The Mannheim court's approach, therefore, may be a divergence from that of the Düsseldorf Court of Appeal, which had recently suspended enforcement of the judgment in the Sisvel v Haier case ( see more on this judgment), because the SEP-holder's initial licence offer had not been reviewed for compliance with FRAND requirements by the Düsseldorf Regional Court (decision of 13 January 2016, docket number 15 U 65/15 – Sisvel v Haier, see more on this decision).
As regards the requirement provided by Huawei v ZTE for NTT DoCoMo to put HTC on notice prior to bringing the action, the Court held that the SEP-holder has to specify the patent on which the claim is based and state that this patent is declared essential to the relevant standard.

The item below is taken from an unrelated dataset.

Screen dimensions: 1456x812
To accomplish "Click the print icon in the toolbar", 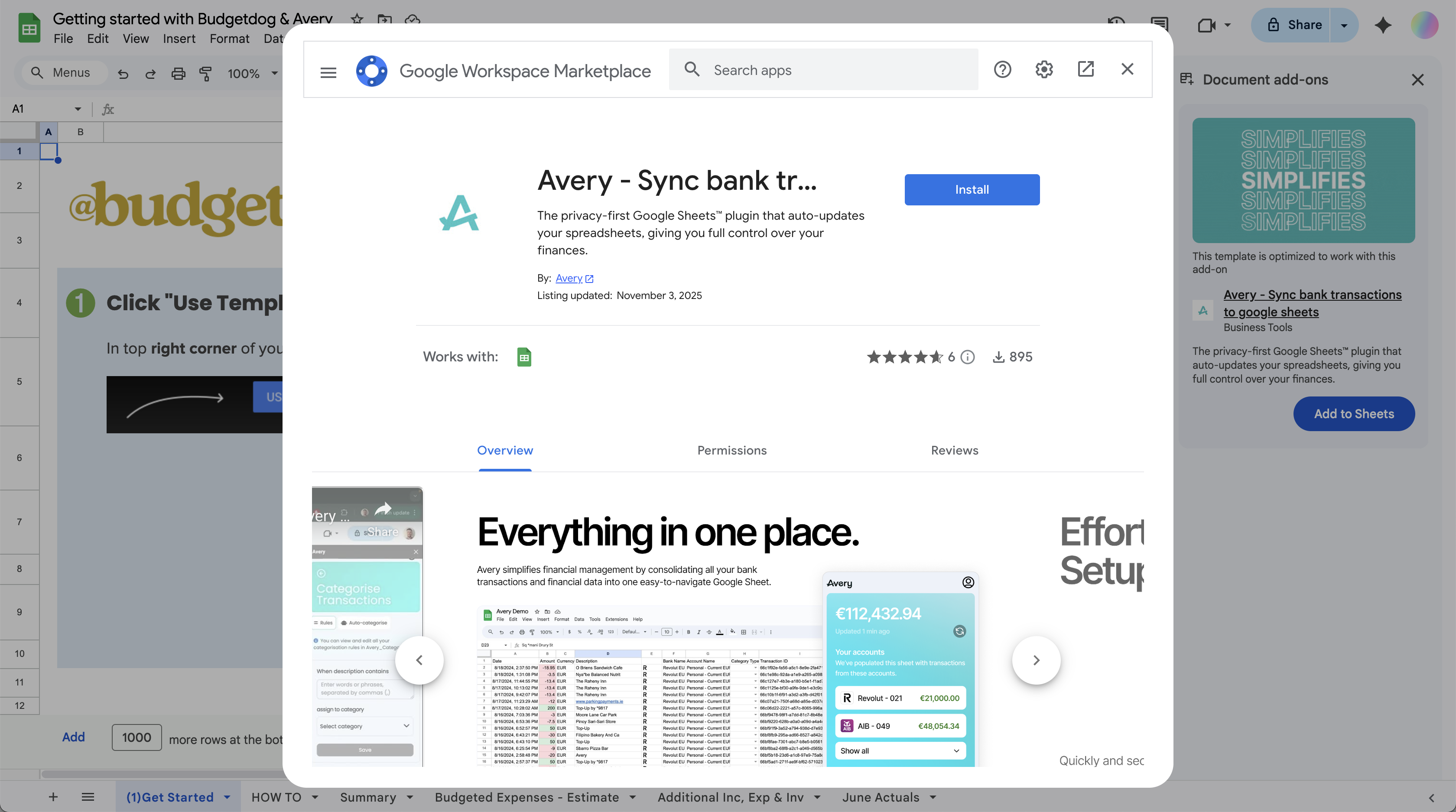I will [179, 74].
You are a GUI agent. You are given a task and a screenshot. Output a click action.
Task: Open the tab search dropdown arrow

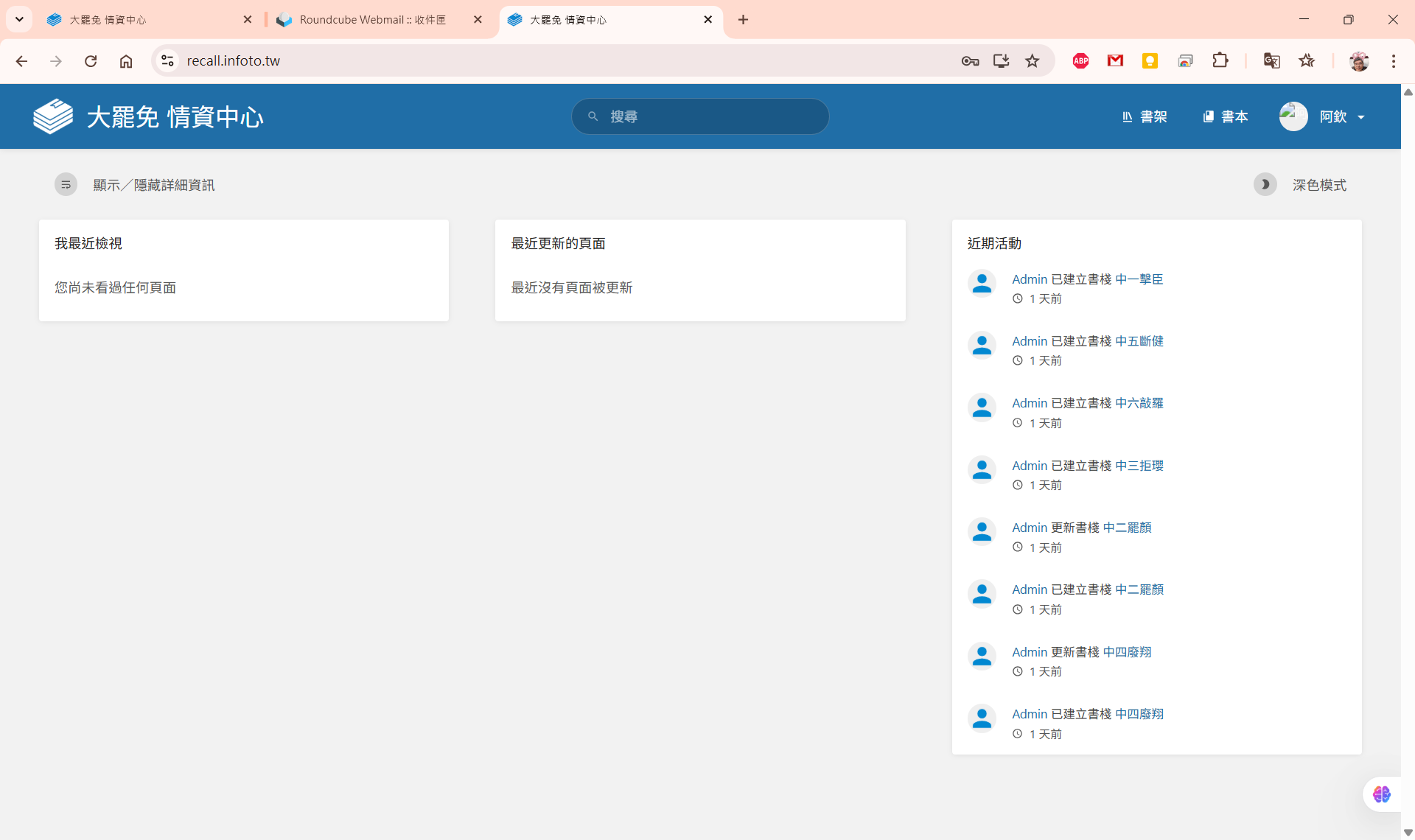point(20,20)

Furthermore, the alleged infringer must be put in a position to understand why the SEP-holder assumes that the alleged infringer makes use of the teaching of the patent in dispute. In the Mannheim court's view, the SEP-holder can fulfil this obligation by providing claim charts; the SEP-holder, however, is under no obligation to provide claim charts for all standard essential patents included in the offered licence. It is sufficient, if the SEP-holder provides claim charts for only some sample patents.
As to whether the licence offer made by NTT DoCoMo was FRAND, the court expressed its opinion that the national courts are not obliged to assess the SEP-holder's initial licence offer in detail. It is sufficient if – on the basis of a summary examination – the licence offer is not obviously in breach of FRAND requirements. The SEP-holder merely has to specify the royalty rate and the basis for the calculation of the royalty rate, that the alleged infringer can understand – on the basis of objective criteria – why the SEP-holder believes its offer to be FRAND.
NTT DoCoMo's licence offer in fact covered patents that were part of the WCDMA "Sipro" license pool as well as the LTE "Via" license pool. In its licence offer as well as during subsequent discussions with HTC, NTT DoCoMo had specified the share of its patents in the aforementioned patent pools, calculated the royalty rate for using NTT DoCoMo's UMTS and LTE patents based on the royalty rates for licensing all patents in the pools and specified the overall royalty rates for licensing SEPs for the WCDMA and LTE standards. By doing so, NTT DoCoMo had made a license offer that was in the court's view at least not obviously, or clearly, in breach of FRAND requirements.
As regards HTC's counter-offer, this was made one and a half years after the initial licence offer by NTT DoCoMo and half a year after NTT DoCoMo filed its lawsuit in Mannheim. In the court's view, this was too late. The court clarified that an alleged infringer can only raise the FRAND defence if the counter-offer is made without delay, taking into account the circumstances of the case.
Moreover, HTC did not provide any security after rejecting NTT DoCoMo's license offer, which was another reason for the court to dismiss the FRAND defence and grant the injunction.
A clear takeaway message from the decision is that it is advisable for defendants to present a counter-offer as soon as possible in all cases, where the SEP-holder's initial license offer is not obviously in breach of FRAND requirements.